WHAT IS NEEDED> The line that contains "[Share on Facebook] (36, 1853)" marks the end: retype the data below exactly from its first line through that line.

___ RECORDS FOR THIS EXERCISE ___

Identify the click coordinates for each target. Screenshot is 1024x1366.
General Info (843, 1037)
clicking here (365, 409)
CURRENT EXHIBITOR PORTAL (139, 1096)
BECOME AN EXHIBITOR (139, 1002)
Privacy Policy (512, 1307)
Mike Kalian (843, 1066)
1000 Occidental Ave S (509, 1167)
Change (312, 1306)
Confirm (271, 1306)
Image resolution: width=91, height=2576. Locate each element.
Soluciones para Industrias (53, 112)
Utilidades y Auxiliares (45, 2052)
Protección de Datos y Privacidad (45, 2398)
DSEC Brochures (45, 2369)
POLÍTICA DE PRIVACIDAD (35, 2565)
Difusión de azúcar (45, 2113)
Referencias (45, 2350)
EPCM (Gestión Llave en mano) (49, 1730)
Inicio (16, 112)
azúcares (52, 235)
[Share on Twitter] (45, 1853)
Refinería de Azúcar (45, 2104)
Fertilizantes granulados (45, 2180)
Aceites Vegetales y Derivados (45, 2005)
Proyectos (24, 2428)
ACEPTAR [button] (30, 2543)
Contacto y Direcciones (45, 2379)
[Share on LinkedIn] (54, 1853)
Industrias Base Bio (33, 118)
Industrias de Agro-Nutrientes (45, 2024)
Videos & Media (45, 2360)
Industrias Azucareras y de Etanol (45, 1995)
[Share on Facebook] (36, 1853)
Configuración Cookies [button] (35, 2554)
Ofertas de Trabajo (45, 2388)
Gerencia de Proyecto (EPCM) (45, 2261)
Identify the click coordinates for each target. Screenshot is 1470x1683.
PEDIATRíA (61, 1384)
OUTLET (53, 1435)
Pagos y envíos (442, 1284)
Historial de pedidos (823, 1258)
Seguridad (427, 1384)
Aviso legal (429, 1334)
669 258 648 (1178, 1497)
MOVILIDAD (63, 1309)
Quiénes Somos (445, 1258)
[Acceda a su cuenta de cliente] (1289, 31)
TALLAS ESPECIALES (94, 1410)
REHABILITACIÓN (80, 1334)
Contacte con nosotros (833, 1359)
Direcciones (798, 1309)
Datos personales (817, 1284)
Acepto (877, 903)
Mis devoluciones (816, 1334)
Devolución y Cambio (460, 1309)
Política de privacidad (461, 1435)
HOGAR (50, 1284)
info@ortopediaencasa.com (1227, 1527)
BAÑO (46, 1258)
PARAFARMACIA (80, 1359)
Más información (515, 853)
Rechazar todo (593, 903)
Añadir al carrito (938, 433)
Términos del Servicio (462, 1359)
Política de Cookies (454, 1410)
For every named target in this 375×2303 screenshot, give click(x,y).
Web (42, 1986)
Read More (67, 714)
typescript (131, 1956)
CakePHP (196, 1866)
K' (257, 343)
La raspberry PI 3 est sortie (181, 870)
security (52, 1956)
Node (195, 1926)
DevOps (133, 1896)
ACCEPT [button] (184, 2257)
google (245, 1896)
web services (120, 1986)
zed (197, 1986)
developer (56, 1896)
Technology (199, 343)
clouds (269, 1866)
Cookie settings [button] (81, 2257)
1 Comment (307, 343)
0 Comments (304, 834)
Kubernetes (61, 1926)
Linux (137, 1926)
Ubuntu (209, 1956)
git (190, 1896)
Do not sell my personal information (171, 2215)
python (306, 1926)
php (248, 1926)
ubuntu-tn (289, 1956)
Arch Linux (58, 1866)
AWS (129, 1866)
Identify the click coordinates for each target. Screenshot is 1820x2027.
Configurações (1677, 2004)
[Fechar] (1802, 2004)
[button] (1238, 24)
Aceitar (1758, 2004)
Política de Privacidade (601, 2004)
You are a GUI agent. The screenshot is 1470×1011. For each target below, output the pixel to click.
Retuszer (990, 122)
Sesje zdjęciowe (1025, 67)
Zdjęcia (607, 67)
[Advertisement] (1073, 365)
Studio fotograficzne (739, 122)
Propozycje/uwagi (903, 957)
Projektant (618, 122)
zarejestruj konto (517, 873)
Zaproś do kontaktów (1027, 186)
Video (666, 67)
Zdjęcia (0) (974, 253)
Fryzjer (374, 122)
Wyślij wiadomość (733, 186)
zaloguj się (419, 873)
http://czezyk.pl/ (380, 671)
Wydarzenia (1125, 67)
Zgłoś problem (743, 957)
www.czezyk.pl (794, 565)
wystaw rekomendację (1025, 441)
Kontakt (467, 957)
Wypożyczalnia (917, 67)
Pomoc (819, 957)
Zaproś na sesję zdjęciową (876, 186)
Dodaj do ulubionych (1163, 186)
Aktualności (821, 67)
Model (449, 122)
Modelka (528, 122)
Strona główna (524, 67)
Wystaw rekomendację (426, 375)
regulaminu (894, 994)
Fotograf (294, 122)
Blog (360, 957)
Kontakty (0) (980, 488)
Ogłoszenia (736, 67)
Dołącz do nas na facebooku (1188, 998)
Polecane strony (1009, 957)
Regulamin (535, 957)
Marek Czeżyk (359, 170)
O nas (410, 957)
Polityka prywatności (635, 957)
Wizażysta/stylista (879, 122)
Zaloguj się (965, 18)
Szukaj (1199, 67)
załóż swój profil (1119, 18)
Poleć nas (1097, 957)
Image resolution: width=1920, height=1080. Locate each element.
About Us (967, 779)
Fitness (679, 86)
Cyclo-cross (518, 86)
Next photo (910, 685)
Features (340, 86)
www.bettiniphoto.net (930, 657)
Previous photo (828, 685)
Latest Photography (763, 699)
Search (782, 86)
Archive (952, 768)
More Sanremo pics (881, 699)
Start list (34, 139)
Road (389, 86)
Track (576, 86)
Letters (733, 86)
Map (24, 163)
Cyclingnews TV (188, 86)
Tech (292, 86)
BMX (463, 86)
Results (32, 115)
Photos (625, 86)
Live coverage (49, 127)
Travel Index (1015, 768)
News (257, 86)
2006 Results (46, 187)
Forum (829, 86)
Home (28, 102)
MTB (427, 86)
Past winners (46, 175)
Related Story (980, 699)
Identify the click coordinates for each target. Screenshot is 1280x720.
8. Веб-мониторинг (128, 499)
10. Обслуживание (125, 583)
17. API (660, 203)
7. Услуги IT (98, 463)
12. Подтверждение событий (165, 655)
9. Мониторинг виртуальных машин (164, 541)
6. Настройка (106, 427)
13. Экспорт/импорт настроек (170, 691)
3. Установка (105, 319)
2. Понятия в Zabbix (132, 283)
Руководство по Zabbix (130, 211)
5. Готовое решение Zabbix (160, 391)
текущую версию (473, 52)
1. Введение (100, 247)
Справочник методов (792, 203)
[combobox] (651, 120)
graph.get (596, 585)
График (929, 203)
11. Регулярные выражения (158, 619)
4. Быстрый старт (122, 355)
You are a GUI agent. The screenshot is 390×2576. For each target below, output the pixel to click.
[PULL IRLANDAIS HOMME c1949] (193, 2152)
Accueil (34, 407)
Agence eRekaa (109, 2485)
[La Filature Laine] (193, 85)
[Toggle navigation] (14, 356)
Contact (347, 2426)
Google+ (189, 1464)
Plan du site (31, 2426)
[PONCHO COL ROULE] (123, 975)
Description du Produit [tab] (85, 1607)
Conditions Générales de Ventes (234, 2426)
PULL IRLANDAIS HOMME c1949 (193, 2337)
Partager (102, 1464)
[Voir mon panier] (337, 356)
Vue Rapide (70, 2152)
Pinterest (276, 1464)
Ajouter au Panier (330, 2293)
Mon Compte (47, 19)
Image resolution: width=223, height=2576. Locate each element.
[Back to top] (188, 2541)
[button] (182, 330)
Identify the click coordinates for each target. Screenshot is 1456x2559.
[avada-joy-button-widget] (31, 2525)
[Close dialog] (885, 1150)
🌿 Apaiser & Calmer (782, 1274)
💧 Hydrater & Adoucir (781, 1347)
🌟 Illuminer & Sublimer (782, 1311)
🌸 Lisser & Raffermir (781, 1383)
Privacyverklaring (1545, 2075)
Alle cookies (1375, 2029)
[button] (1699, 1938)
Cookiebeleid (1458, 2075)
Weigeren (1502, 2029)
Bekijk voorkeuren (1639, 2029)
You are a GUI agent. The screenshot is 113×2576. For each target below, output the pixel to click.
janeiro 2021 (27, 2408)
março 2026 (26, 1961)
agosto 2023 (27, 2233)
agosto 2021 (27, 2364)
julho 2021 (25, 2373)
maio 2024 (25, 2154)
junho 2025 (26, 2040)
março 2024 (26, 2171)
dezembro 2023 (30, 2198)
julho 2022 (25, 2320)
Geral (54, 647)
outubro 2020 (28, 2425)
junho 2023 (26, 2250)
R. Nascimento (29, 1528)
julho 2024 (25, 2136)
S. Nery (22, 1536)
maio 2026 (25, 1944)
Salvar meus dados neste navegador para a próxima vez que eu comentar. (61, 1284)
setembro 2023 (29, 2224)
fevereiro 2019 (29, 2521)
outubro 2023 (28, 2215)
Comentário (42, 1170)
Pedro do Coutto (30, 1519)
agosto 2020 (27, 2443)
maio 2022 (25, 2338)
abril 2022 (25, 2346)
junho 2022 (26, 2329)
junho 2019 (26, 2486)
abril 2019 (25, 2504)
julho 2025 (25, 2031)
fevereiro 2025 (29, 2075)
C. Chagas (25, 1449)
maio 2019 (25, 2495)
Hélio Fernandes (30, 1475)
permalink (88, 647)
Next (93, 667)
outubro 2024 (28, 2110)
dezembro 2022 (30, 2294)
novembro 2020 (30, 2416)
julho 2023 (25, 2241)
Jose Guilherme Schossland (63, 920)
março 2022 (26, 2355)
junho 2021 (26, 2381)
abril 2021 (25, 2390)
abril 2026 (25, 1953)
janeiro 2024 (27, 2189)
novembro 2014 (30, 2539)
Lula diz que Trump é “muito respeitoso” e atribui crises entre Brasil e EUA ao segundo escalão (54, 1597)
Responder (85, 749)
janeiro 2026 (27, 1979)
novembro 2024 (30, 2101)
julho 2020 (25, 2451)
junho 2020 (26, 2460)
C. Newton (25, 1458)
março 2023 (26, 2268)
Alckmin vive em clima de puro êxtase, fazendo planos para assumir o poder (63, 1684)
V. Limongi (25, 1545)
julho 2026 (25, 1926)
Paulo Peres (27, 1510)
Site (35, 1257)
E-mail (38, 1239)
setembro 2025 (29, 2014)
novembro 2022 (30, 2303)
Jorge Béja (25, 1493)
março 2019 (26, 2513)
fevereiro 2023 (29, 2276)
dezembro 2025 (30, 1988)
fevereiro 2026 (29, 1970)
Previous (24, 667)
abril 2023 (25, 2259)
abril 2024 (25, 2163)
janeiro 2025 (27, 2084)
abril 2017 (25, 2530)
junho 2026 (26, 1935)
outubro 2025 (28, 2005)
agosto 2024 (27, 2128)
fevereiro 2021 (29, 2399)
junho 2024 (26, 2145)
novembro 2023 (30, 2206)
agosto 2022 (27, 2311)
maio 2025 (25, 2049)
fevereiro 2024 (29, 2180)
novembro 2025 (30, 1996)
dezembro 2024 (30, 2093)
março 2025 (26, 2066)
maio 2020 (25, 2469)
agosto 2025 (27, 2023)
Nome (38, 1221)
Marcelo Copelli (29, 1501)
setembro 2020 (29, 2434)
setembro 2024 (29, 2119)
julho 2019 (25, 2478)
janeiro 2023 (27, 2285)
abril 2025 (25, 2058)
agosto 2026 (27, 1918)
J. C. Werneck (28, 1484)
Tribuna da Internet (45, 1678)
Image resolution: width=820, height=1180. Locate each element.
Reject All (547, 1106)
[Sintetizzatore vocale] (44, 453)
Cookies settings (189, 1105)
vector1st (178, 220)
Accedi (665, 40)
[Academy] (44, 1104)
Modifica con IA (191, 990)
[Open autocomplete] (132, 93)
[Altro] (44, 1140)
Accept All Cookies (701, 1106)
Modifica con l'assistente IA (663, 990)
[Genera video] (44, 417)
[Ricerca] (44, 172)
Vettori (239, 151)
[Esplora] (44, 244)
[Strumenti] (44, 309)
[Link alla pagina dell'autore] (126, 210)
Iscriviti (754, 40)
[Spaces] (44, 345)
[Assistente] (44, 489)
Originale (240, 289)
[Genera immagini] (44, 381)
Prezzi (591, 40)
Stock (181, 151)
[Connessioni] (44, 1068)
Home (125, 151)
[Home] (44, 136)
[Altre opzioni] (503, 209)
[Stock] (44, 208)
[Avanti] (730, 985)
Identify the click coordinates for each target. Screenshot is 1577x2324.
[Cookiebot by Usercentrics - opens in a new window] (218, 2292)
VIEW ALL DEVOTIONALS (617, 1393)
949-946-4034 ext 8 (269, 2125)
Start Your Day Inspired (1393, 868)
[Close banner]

___

TASK OUTPUT>
Identify the click coordinates for each target. Screenshot is 1024x1366.
General Info (843, 1037)
clicking here (365, 409)
CURRENT EXHIBITOR PORTAL (139, 1096)
BECOME AN EXHIBITOR (139, 1002)
Privacy Policy (512, 1307)
Mike Kalian (843, 1066)
1000 Occidental Ave S (509, 1167)
Change (312, 1306)
Confirm (271, 1306)
Image resolution: width=91, height=2576. Locate each element.
Soluciones para Industrias (53, 112)
Utilidades y Auxiliares (45, 2052)
Protección de Datos y Privacidad (45, 2398)
DSEC Brochures (45, 2369)
POLÍTICA DE PRIVACIDAD (35, 2565)
Difusión de azúcar (45, 2113)
Referencias (45, 2350)
EPCM (Gestión Llave en mano) (49, 1730)
Inicio (16, 112)
azúcares (52, 235)
[Share on Twitter] (45, 1853)
Refinería de Azúcar (45, 2104)
Fertilizantes granulados (45, 2180)
Aceites Vegetales y Derivados (45, 2005)
Proyectos (24, 2428)
ACEPTAR [button] (30, 2543)
Contacto y Direcciones (45, 2379)
[Share on LinkedIn] (54, 1853)
Industrias Base Bio (33, 118)
Industrias de Agro-Nutrientes (45, 2024)
Videos & Media (45, 2360)
Industrias Azucareras y de Etanol (45, 1995)
[Share on Facebook] (36, 1853)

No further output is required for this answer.